Yeah I drink those all the time. In the “Aggressive Fat Loss: Guide to Drinking” by Kinobody, he says that when you drink, all the calories should come from the liquor itself. If you’re getting calories from sugary mixers, you’re fvcking up.
So he recommends vodka sodas, or a Jack and Diet Coke. Greg Doucette always recommends Diet Coke so I opt towards that.
I know there’s probably no baseline, but what’s the max amount of drinks you would say before it starts negatively impacting your test?
I’m not sure about the science in terms of units of alcohol, but if you binge drink on the weekend, your test will be recovering until about mid-week. Hence why the Monday after a party weekend is rough. If you’re concerned about booze and T, keep it to 3 drinks max. Personally I can’t do that if I’m out drinking, nor can I say no to a glass of cold beer, which is much worse for T than drinking soy milk (hops is a very active phytoestrogen). It’s up to you how strict you want to be.

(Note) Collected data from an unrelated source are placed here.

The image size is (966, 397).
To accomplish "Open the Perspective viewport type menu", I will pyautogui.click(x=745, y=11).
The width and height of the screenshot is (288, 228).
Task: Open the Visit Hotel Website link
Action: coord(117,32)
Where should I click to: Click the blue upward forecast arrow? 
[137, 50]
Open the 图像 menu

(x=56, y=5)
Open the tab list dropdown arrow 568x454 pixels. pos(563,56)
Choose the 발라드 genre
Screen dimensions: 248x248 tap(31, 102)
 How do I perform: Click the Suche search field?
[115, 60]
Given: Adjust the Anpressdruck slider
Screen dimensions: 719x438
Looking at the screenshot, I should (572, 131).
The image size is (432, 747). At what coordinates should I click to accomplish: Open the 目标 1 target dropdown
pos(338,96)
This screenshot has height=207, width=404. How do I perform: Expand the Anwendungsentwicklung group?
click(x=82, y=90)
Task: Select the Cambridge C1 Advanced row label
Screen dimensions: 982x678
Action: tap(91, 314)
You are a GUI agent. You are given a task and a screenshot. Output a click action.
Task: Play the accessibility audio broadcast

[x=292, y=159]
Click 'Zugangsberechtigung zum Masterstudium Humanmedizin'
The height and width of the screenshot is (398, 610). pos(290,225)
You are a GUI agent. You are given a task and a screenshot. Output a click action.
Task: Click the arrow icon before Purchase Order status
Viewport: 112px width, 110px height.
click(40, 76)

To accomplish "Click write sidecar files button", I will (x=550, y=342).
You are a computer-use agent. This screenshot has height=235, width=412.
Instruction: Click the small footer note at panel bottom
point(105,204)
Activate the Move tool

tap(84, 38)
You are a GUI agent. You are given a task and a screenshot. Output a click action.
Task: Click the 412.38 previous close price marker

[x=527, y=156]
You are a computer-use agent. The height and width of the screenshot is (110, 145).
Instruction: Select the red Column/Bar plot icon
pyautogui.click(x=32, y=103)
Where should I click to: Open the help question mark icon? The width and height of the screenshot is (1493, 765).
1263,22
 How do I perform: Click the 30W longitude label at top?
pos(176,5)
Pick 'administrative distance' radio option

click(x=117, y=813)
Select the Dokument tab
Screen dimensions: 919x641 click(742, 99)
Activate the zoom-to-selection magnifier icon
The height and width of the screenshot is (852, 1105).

The thing to watch out for mixing with Diet Coke is the aspartame and caffeine content, and it’s also gross. Generally speaking brown spirits have more congeners, a compound that makes hangovers worse since your liver works harder to process it. You’ll notice a more puffy, red face the morning after a wine or whiskey night.
Good vodka (I prefer Tito’s and Ketel 1) is distilled multiple times to remove impurities and contains no congeners, and the seltzer dilutes it and keeps you hydrated.